- _Problem to work on_:
For this exercise, reproduce only the lines from the one holding "1372x871 pixels. At" through the final line of the data below, exactly, and omit pictures.

(Saved entries)
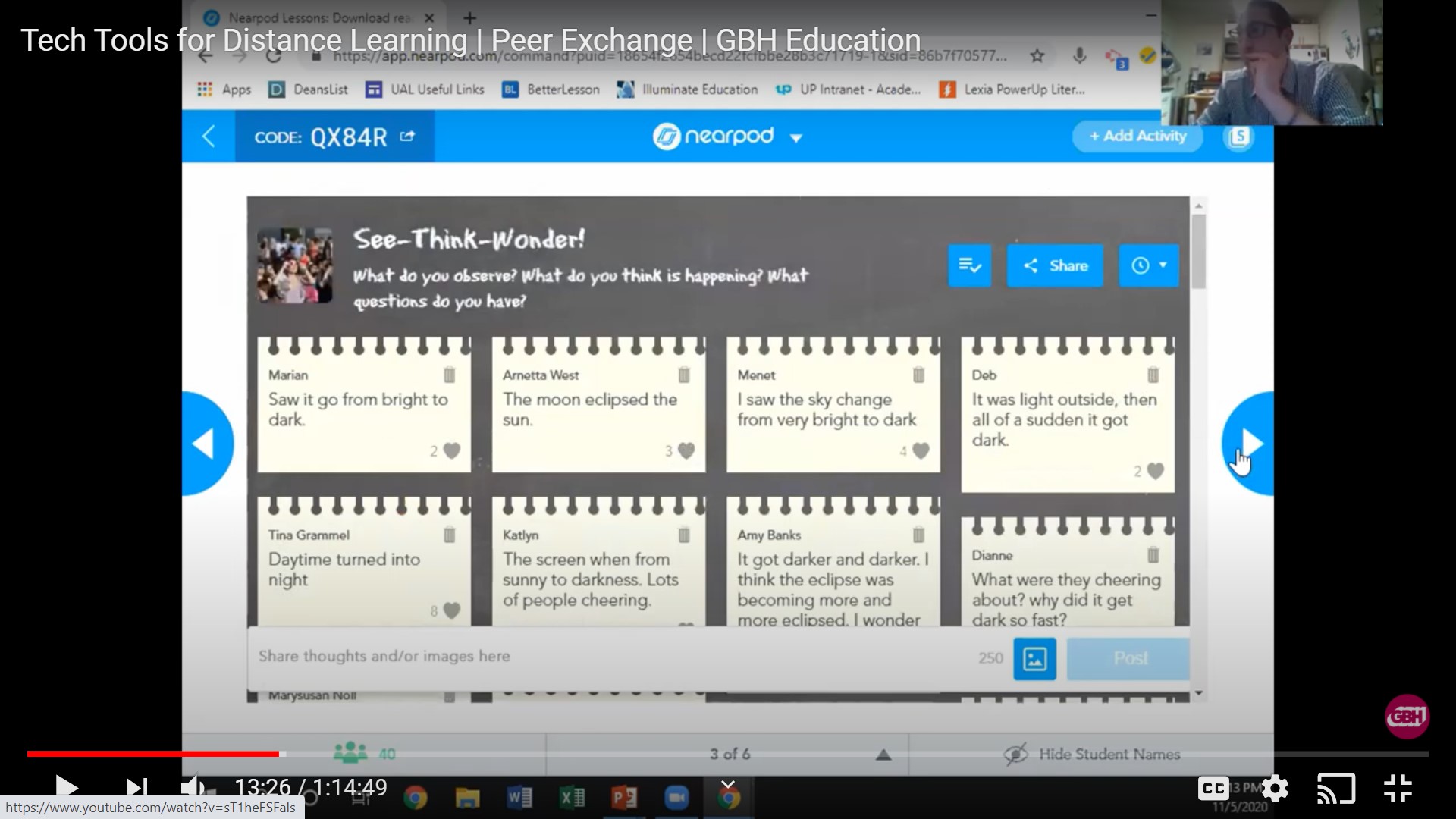1456x819 pixels.
Task: Open the nearpod dropdown menu
Action: [795, 138]
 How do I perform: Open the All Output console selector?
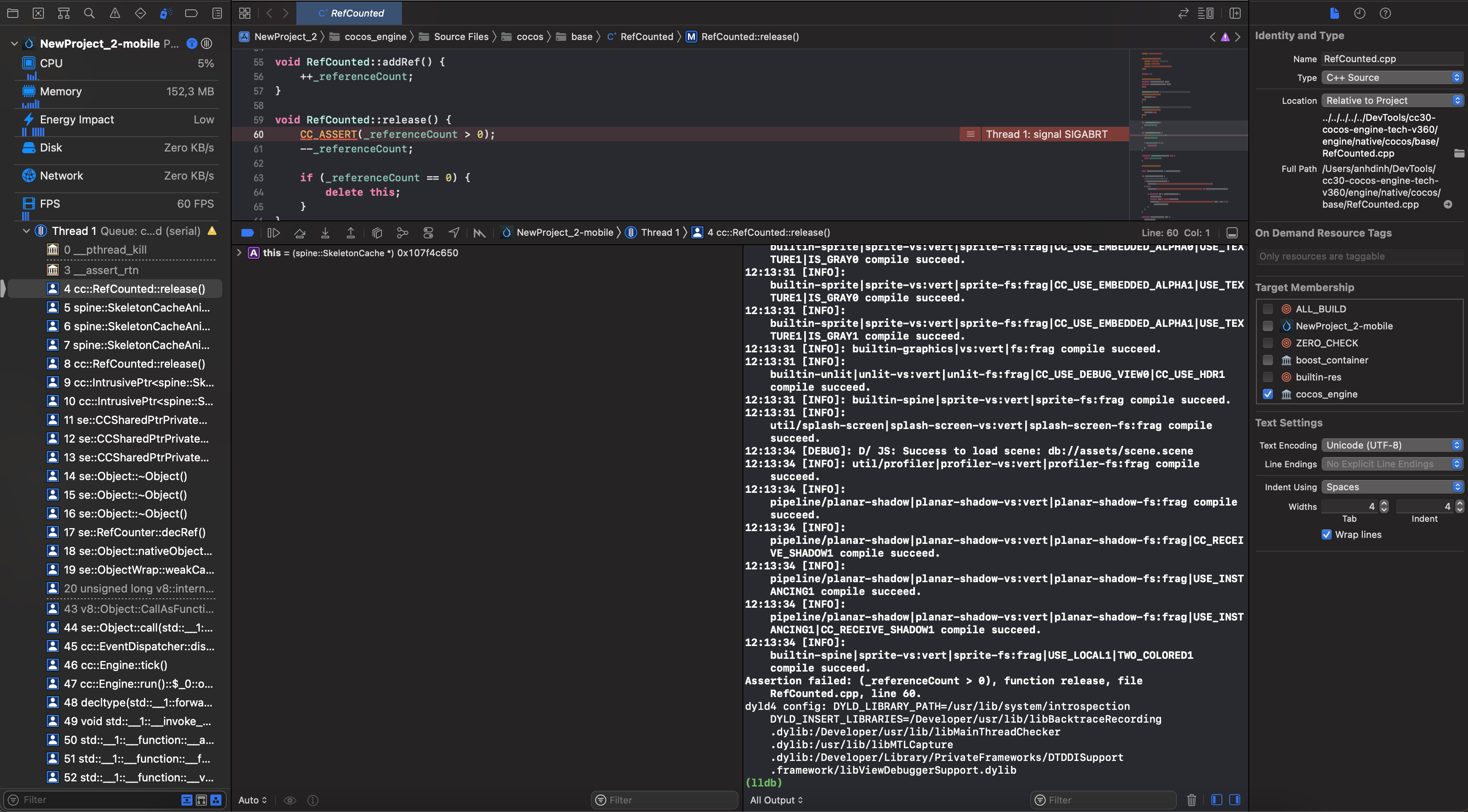click(x=776, y=800)
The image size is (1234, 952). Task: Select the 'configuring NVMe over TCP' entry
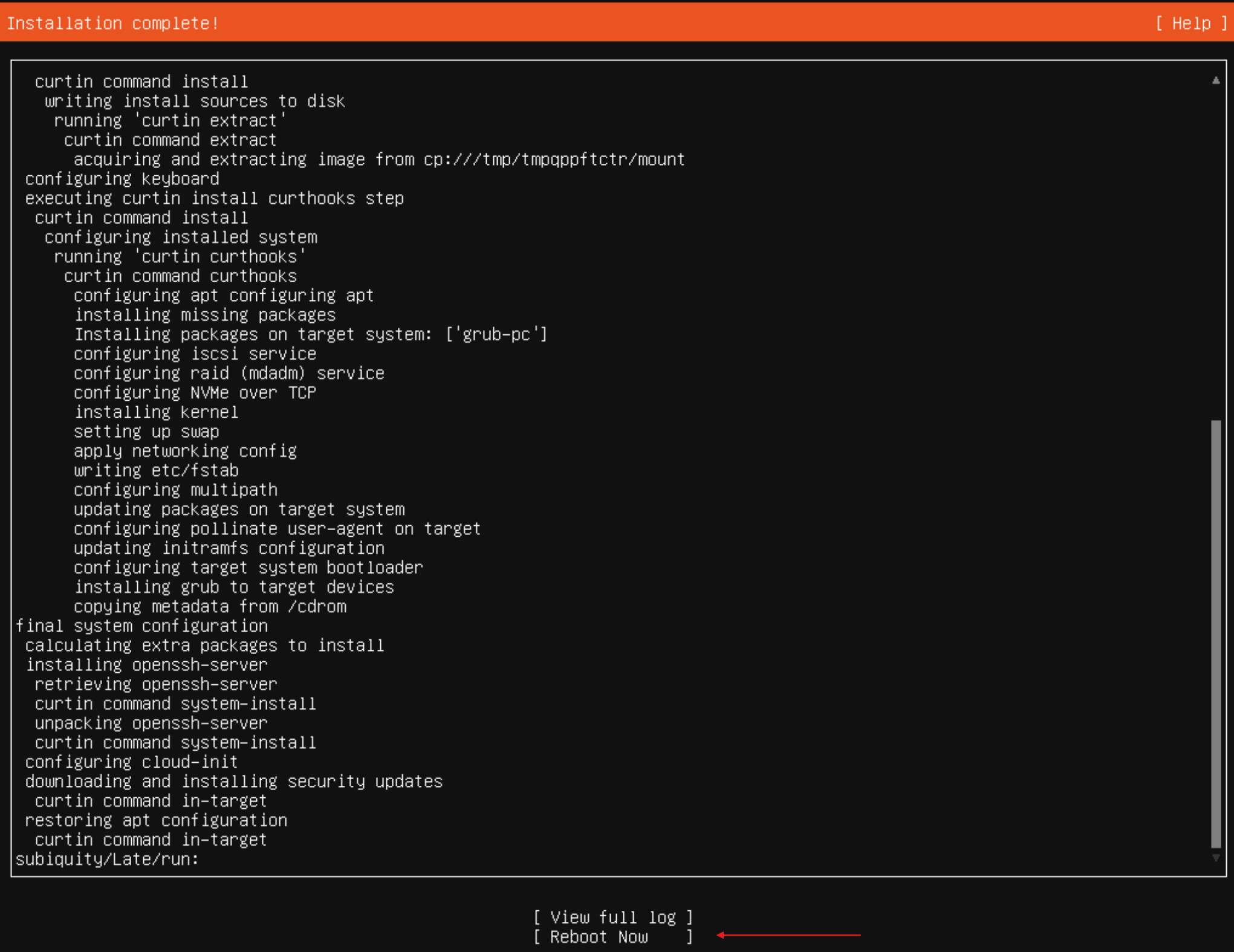click(195, 392)
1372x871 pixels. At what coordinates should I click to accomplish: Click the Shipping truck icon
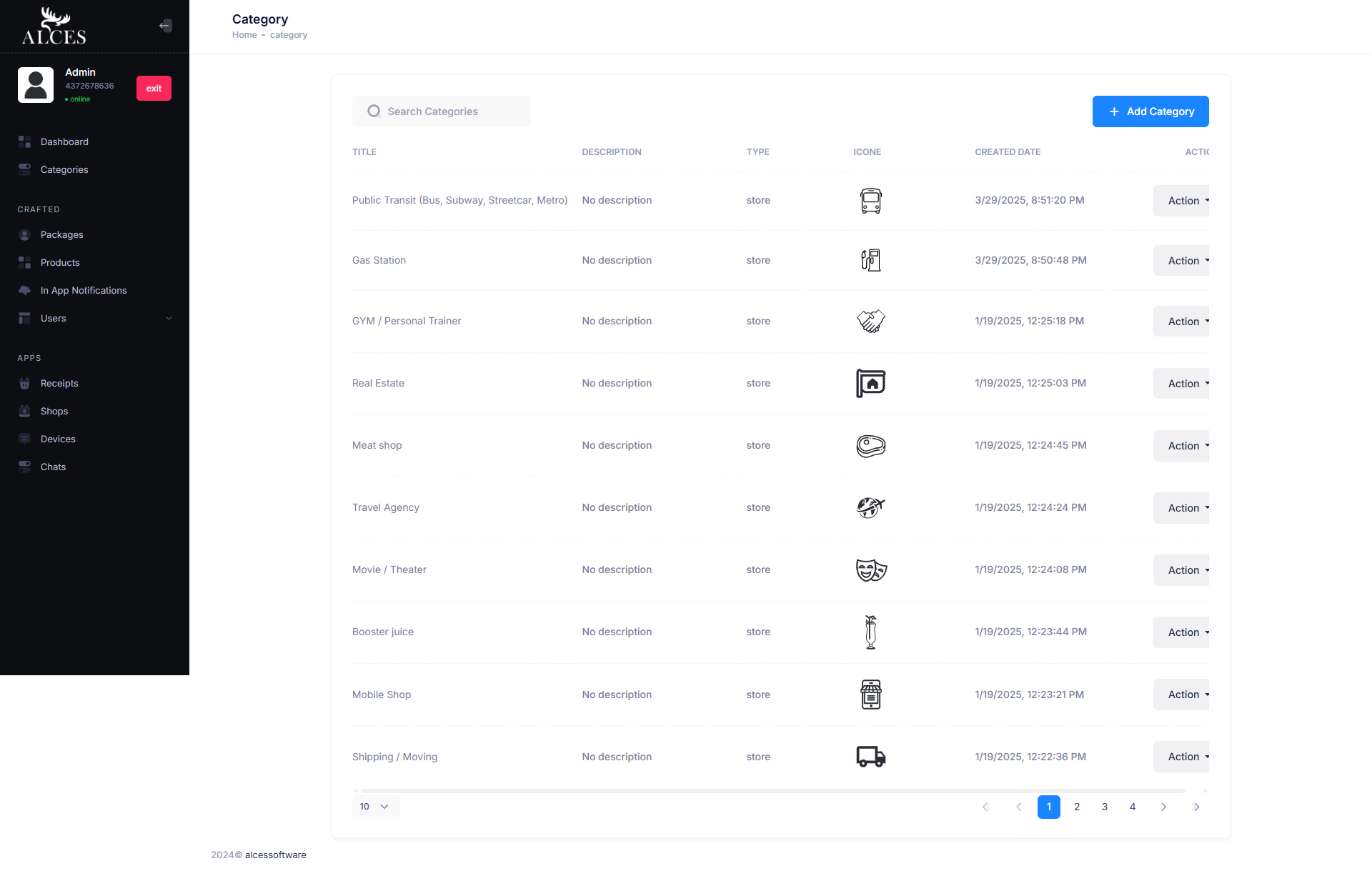click(870, 757)
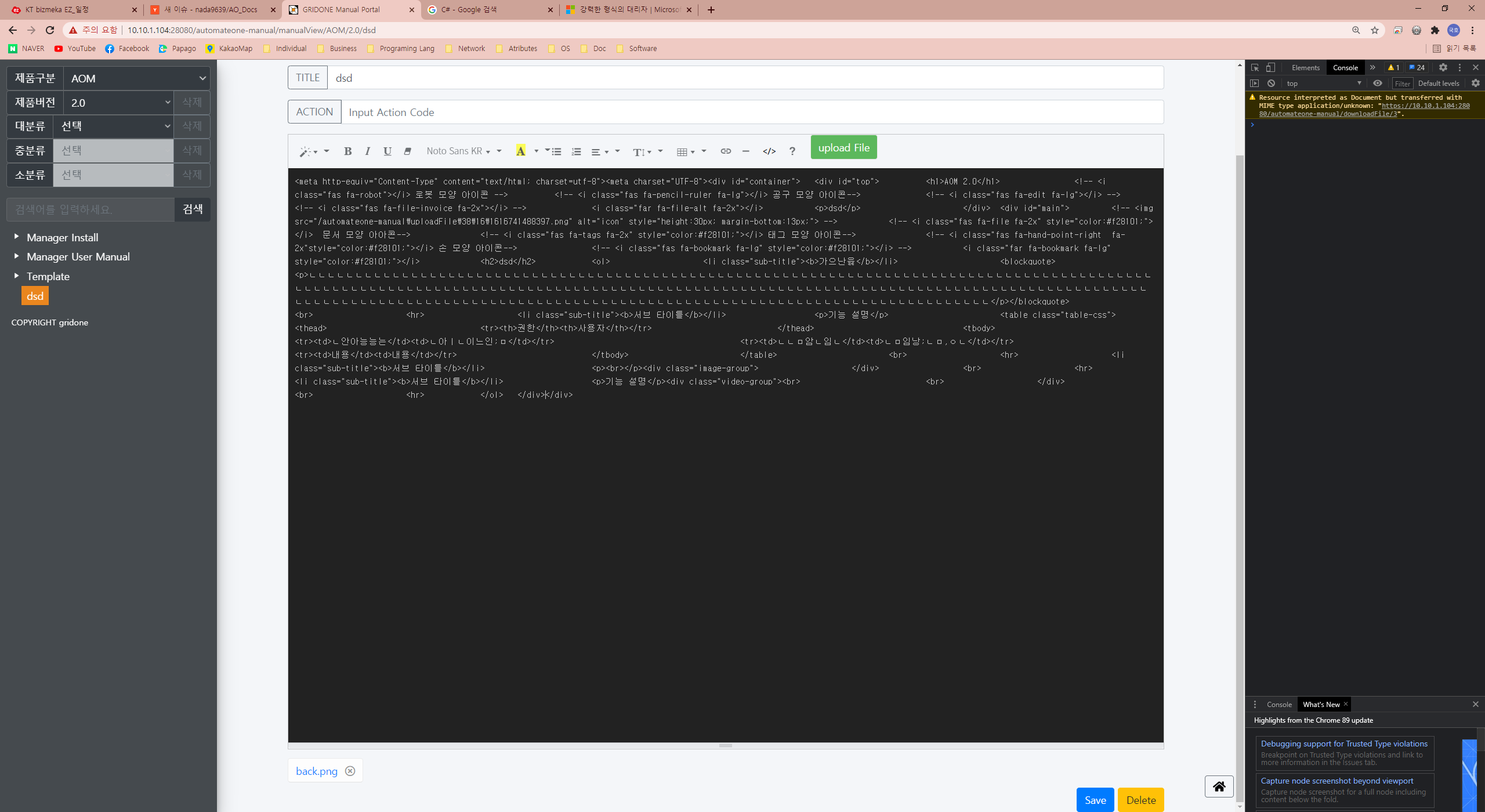Toggle the device toolbar in DevTools
The height and width of the screenshot is (812, 1485).
[x=1270, y=68]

- _Result_:
1372x871 pixels. At what coordinates should I click to accomplish: Click the Shipping truck icon
click(870, 757)
Toggle the device toolbar in DevTools
The height and width of the screenshot is (812, 1485).
[x=1270, y=68]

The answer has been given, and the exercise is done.